PROBLEM DESCRIPTION ::
In your copy, each record should read exactly as it does below, and no pictures should be present.

INFORMATION PROVIDED ::

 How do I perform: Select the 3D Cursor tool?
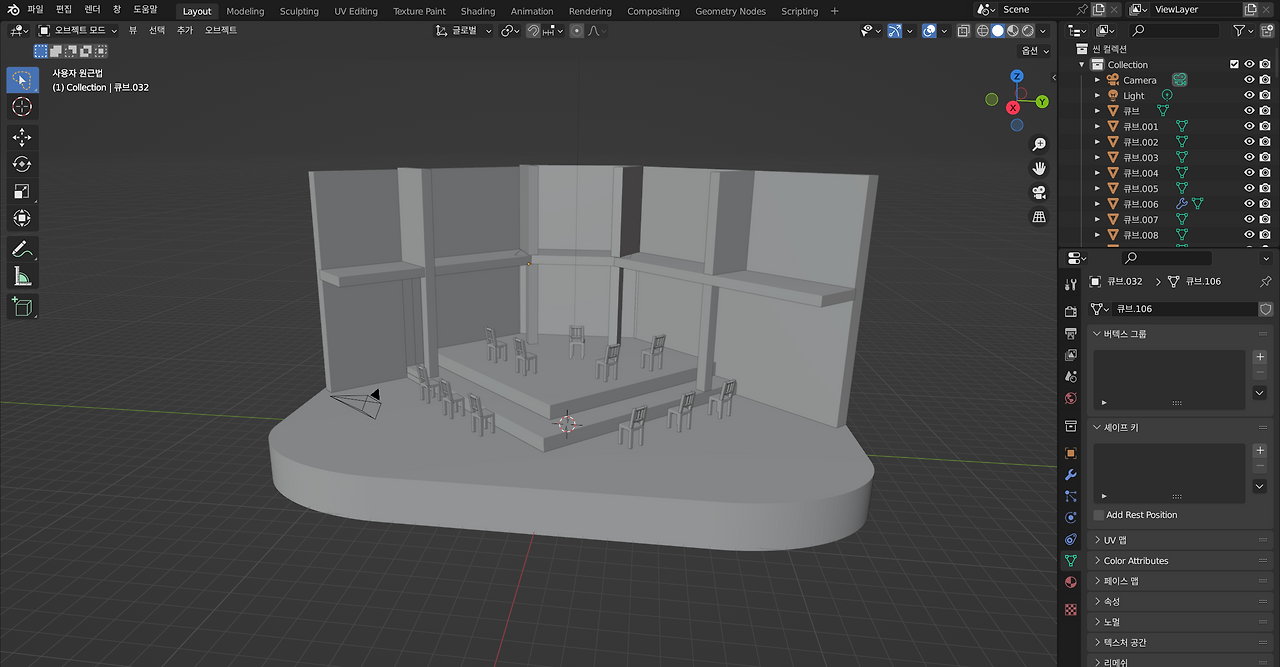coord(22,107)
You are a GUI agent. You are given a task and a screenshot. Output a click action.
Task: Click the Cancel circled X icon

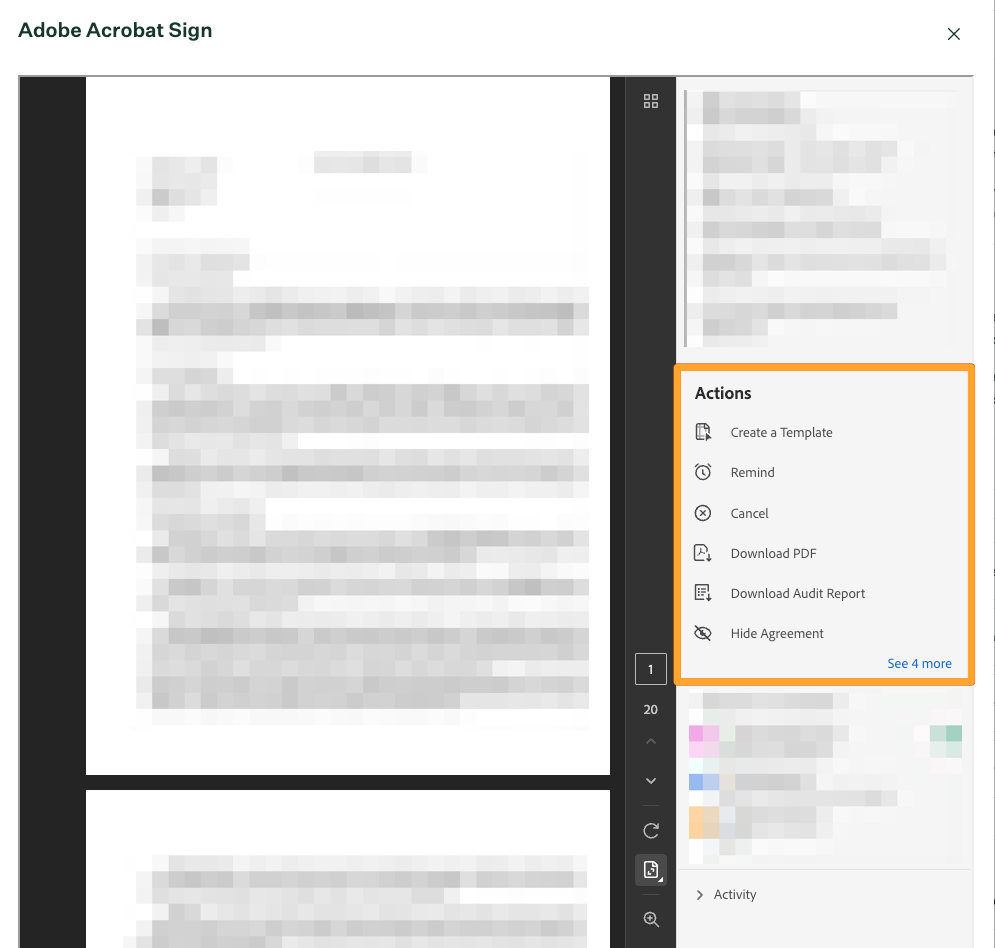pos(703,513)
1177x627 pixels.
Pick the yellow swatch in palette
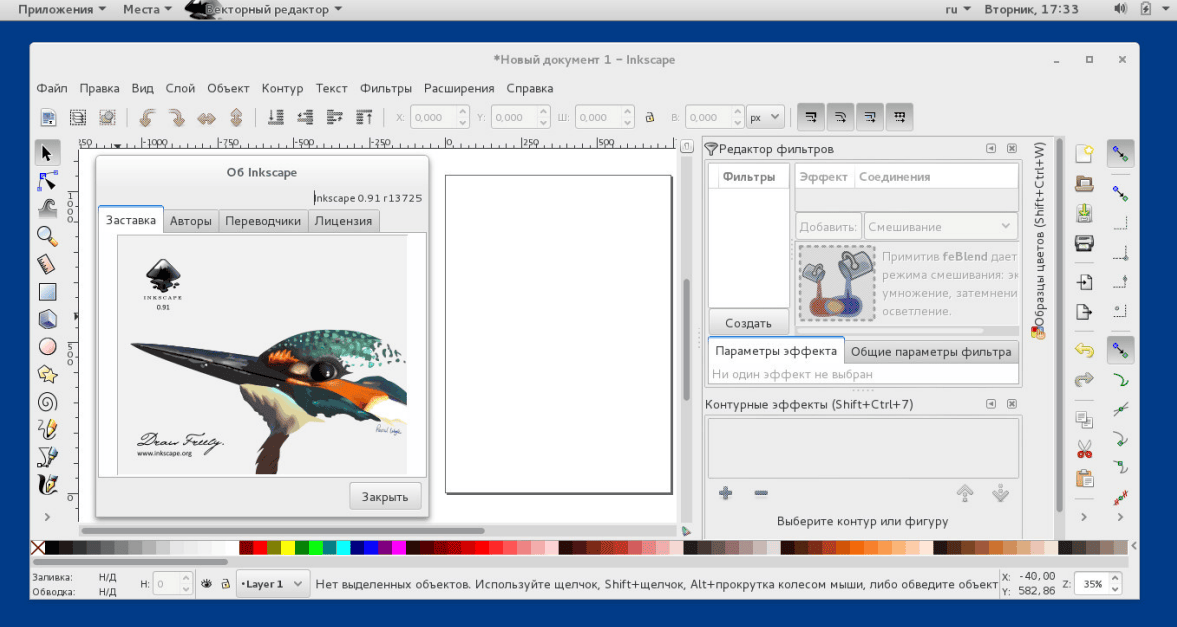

OUTPUT OF THE EXERCISE ::
 How do I perform: Select the 3D Cursor tool?
coord(22,107)
You are a GUI agent. You are given a task and a screenshot. Output a click action.
Task: Click the Cancel circled X icon

pos(703,513)
1177x627 pixels.
Pick the yellow swatch in palette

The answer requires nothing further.